Whether you operate IaaS, PaaS, or a SaaS service, watch out for these three pitfalls to the success of cloud offerings:

  1. Encouraging the wrong thing. Measuring the success of the offering by looking only at utilization metrics damages sales. One cloud service provider measured the success of its IaaS service – and compensated its sales force – based on virtual machine usage. Little surprise that, for all the years that this practice continued, the provider could not land strategically important accounts. Like in any mature sales operation, your prospective cloud service clients should be evaluated based on several criteria, including:
    • strategic fit
    • urgency
    • reputation
    • visibility
    • cost of sale
    • short-term sales potential
    • long-term sales potential.

    Make sure you evaluate all these elements, and that you prioritize your sales and marketing efforts toward prospects with the right combinations of all these factors.

  2. Ignoring the relationship. On-demand and pay-as-you-go are not simply usage models; they are components of a new type of customer relationship based on transparency and immediacy. Make sure your customer relationships allow for:
    • Seeing usage and  billing easily, and up-to-the-minute.
    • Setting custom notifications and enforceable consumption limits based on both usage and cost.
    • Getting quick notice of service degradations and their ongoing status.
    • Being reassured after service disruptions that you have identified the cause and taken steps to prevent a reoccurrence.

    Your service may have other ways to build a customer relationship based on transparency and immediacy. Identify and exploit them.

  3. Focusing on infrastructure reliability. Selling a cloud IaaS service that differentiates with higher level of service reliability is not sustainable; instead high-SLA workloads must be built using cloud-appropriate designs. Any IaaS provider who tries to compete against the commodity non-reliable infrastructure clouds by offering a higher SLA engages in an unwinnable battle: the cost structure will make it impossible to compete against commodity offerings. As computing services become more commoditized, previously established patterns of infrastructure usage (aka “best practices”) that called for highly reliable hardware and “N+1” architectures are architecturally moot. Following those patterns in the cloud will not increase overall workload reliability. Instead, workloads that use cloud infrastructure need to be designed for scale-out and rapid recovery from infrastructure failure, providing overall workload reliability via software. The overall cost of reengineering workloads for cloud-appropriate architecture will, in the end, be less than the cost of building and operating a cloud that delivers a “classic” hardware-based HA.

Don’t make these mistakes. They could be killing your cloud business.


Cloud Developer Tips The Business of IT

Software Delivery Operations

Like companies producing any kind of offering, software companies require three elements in order to successfully deliver: knowing what to build, knowing how to build it, and knowing how to deliver it to the customer. When each of these three functions – research, engineering, and delivery – does its job independently, you get slow progress and uninspired, sub-par products.
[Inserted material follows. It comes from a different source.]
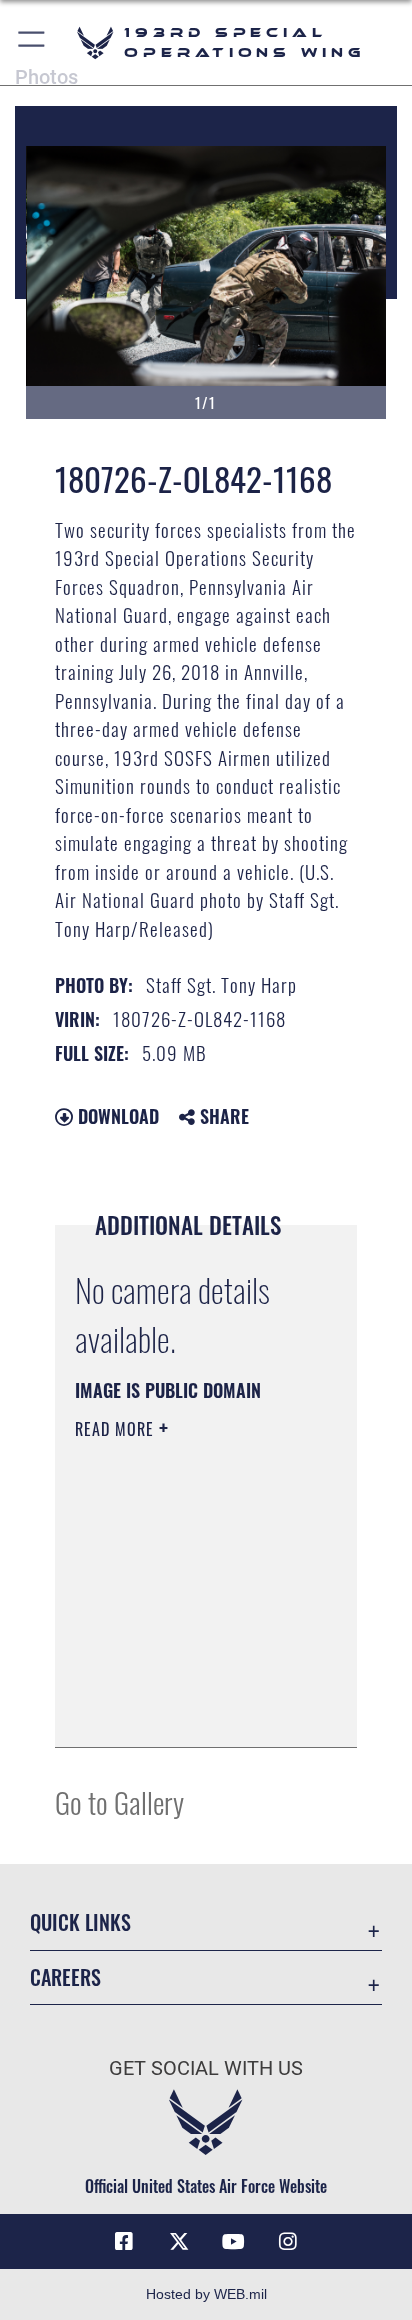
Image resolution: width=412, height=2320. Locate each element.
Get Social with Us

But when all three functions work together in a customer-centric fashion, you get excellence – in implementation, innovation – in concept, and world-class results – by delivering those two to the customer.

With the explosion of internet-based services in the past decade delivery has by necessity become an ongoing activity. And so in recent years much attention has been devoted to integrating development with technical operations – DevOps. DevOps integrates into a single team the skills of how to build the service and the skills of how to deliver it. But, as pointed out earlier, DevOps teams often lack the most critical element: the customer’s involvement. DevOps teams can build and deliver really fast, but don’t know what to build.

Integrating development with the customer-facing functions (marketing, sales, etc.) without technical operations results in an organization that knows what to build and how to build it, but doesn’t know how to deliver it to the customer. This organization is full of ideas – even innovative ideas – and implements them, but they don’t see the light of day. I call this a “feasibility practice” – it can show you what is feasible but it can’t deliver it to customers.

Teams that know what to build and how to deliver it to the customer, but not how to build it, also do not provide value to the customer. Such teams are close to the customer both on the inbound (understanding the customer’s needs) and the outbound (explaining the company’s offering) directions. Marketing sits squarely in this space: it knows what to build and how to deliver but can’t transform that knowledge into value for the customer.

As an executive leading a software delivery effort, make sure your organization occupies the very center so it can understand, build, and deliver the right value to the customer. The customer is here in the center as well: he participates in validating the ideas, critiquing the implementation, and accepting the delivery. It is only here that your organization can achieve excellence, innovation, and world-class results.